In contrast to salvation by faith under the Gospel, the Law was a system of works. The expression, “the works of the law” occurs six times in the books of Romans and Galatians. The word, “works,” without any qualifying term, occurs many more times when the context makes it clear that it means works of the Law. That the blessings conferred by the Law were conditional upon their perfect observance of these works has been pointed out in Gal. 3:10, where Paul, quoting from Deut. 27:26, said, “Cursed is every one who continueth not in all things that are written in the book of the Law to do them.”

Salvation by faith in Christ and justification by the works of the Law are not only distinct from one another, but they are the antithesis of one another.
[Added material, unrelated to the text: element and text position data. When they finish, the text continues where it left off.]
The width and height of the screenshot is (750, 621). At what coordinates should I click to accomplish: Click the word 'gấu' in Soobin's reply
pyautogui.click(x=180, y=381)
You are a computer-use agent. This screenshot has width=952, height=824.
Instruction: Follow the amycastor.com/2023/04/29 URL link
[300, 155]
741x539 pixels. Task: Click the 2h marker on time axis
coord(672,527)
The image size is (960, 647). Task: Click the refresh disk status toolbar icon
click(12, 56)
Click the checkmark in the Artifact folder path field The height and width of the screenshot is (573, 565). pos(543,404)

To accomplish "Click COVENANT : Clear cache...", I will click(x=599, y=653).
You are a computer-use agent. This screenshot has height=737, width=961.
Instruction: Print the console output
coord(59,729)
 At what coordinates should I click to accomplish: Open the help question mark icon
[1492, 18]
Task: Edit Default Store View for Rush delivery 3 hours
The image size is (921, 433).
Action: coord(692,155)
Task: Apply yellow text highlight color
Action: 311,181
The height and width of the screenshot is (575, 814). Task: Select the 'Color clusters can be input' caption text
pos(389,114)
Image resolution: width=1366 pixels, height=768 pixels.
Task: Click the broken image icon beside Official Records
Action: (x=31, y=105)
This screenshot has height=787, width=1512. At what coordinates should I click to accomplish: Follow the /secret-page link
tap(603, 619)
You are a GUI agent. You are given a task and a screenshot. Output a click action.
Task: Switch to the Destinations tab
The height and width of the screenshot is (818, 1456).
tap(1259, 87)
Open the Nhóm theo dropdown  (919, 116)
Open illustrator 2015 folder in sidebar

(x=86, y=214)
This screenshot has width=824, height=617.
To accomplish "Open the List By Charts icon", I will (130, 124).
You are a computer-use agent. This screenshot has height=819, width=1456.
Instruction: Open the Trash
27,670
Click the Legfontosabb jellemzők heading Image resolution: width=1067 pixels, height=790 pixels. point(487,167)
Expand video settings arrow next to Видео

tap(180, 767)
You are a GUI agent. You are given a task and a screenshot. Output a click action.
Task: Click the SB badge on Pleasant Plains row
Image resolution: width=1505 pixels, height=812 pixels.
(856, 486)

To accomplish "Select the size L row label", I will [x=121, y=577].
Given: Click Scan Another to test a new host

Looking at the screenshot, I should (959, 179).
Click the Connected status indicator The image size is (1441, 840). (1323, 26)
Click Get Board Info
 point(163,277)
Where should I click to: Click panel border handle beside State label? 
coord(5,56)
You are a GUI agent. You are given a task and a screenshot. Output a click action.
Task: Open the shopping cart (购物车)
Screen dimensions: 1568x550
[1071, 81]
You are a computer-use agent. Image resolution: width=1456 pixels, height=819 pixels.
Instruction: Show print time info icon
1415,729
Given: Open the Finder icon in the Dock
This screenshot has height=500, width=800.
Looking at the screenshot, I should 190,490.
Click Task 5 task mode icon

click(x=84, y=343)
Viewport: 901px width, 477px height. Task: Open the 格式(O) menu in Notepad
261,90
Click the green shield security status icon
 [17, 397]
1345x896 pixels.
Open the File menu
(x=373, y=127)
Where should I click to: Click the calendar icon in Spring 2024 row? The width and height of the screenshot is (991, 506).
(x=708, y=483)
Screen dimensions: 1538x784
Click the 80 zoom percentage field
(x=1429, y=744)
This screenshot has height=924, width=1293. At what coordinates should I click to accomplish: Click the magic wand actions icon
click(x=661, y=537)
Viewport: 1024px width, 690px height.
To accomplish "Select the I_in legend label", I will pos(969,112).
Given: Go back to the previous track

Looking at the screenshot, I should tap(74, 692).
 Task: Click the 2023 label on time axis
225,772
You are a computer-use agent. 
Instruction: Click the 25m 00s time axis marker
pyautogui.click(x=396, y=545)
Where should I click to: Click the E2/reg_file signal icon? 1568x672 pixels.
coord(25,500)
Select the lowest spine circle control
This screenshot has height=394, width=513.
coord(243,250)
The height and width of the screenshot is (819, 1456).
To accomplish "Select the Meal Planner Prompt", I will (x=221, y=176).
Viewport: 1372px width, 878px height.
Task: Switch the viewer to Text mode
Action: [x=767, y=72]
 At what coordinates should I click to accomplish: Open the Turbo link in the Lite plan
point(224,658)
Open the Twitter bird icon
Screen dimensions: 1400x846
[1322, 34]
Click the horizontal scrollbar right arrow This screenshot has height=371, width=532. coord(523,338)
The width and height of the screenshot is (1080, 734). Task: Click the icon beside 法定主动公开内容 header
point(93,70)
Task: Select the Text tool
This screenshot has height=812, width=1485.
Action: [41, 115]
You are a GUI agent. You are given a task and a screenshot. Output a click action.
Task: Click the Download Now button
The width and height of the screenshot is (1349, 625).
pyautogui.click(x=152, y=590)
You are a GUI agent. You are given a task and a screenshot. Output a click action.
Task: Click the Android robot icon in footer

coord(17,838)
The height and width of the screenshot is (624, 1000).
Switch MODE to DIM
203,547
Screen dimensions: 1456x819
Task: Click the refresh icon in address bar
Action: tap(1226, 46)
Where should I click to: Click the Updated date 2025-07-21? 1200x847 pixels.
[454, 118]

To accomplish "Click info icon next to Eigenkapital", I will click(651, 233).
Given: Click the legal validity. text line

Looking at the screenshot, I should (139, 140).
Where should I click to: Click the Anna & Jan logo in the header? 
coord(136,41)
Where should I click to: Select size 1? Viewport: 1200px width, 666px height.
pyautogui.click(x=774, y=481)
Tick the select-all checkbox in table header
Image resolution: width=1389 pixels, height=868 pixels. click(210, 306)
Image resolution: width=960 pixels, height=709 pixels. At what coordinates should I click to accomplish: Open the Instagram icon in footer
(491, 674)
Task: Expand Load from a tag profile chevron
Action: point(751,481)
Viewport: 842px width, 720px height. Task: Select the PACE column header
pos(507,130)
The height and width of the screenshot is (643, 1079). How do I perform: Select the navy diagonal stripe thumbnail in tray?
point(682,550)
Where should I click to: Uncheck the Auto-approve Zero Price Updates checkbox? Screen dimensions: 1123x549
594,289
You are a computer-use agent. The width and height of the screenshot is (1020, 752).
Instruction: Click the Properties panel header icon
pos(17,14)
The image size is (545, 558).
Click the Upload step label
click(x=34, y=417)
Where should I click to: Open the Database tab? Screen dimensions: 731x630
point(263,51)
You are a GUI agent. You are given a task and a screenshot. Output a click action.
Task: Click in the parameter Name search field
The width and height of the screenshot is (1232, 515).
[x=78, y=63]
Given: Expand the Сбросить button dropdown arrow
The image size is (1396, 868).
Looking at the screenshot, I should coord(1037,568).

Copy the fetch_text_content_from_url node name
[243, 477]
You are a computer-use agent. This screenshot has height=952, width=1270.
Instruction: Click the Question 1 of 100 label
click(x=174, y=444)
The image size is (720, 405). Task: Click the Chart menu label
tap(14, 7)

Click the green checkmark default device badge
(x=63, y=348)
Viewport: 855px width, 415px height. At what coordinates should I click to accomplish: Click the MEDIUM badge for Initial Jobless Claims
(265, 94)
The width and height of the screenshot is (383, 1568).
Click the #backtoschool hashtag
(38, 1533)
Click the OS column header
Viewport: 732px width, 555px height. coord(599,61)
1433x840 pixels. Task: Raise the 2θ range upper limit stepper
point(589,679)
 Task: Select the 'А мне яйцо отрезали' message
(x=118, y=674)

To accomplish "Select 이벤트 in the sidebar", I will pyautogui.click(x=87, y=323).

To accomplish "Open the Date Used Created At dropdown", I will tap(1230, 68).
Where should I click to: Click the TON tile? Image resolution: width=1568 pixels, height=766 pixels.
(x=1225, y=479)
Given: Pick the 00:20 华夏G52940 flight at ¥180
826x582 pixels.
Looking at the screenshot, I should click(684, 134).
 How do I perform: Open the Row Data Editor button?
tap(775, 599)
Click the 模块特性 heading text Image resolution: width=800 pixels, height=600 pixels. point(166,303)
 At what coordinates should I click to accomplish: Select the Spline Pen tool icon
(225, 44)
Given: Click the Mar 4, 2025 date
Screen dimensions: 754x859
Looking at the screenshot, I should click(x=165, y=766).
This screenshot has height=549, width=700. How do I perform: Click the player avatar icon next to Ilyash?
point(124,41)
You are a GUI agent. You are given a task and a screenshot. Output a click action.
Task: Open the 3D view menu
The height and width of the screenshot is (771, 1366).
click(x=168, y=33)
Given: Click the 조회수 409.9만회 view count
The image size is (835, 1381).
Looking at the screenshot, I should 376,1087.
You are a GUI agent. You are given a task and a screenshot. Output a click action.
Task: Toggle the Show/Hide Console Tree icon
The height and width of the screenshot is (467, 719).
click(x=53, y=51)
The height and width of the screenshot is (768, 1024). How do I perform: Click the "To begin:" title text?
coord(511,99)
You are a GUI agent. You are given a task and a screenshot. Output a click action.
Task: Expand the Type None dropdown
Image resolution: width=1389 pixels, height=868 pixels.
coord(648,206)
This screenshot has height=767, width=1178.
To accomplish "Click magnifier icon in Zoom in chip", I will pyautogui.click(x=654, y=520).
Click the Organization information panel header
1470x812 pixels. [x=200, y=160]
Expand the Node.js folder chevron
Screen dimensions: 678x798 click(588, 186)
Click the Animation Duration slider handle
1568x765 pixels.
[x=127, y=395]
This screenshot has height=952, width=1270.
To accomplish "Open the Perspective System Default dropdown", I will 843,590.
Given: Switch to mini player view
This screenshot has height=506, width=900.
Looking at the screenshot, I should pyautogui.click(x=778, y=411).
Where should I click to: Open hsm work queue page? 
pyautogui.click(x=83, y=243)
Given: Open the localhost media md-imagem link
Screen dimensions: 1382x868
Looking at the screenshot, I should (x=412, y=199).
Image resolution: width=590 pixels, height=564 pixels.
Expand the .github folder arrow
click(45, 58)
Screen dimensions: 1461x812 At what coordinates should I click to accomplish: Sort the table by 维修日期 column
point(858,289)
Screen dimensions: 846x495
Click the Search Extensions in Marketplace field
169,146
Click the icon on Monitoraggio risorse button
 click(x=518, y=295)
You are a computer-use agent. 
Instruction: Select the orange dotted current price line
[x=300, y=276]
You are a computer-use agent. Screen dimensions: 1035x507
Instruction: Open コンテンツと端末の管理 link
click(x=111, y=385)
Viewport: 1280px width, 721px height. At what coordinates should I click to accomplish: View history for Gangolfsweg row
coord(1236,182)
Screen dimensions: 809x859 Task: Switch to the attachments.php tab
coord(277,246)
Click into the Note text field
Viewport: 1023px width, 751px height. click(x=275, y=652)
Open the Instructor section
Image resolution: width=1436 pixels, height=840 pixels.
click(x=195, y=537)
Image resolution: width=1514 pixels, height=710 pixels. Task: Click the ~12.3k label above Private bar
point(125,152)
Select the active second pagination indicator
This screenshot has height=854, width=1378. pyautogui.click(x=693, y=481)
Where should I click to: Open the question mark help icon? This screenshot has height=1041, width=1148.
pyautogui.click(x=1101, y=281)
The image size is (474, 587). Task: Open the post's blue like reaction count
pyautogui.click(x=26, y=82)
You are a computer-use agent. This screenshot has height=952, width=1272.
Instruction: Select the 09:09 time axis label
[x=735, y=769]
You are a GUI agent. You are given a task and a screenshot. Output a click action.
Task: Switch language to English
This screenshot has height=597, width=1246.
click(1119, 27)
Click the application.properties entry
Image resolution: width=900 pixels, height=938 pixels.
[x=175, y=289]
To the Galatians Paul wrote, “Now that no man is justified by the law before God is evident; for the righteous shall live by faith; and the law is not of faith; but he that doeth them shall live in them” (Gal. 3:11,12). To the Romans Paul said, “For if they that are of the law are heirs, then faith is made void” (Rom. 4:14). Thus in developing the contrast between the Gospel as a system of faith, and the Law as a system of works, Paul, on the one hand, showed that the fact that salvation is by faith, makes impossible salvation by the works of the Law, and, on the other hand, that if salvation was by the works of the Law, it would rule out faith.

The disposition of Israel to seek for salvation by the works of the Law, and not by faith was their ultimate downfall. To the Romans Paul said, “What shall we say then? that the Gentiles who followed not after righteousness, attained unto righteousness, even the righteousness which is of faith; but Israel following after a law of righteousness, did not arrive at that law. Wherefore? Because they sought it not by faith, but as it were by works” (Rom. 9:30-32).